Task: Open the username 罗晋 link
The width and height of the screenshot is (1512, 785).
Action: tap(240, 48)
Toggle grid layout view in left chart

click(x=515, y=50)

====

Write the records out once more, exactly as shown.

TASK ANSWER ->
Task: Open the username 罗晋 link
The width and height of the screenshot is (1512, 785).
Action: tap(240, 48)
Toggle grid layout view in left chart

click(x=515, y=50)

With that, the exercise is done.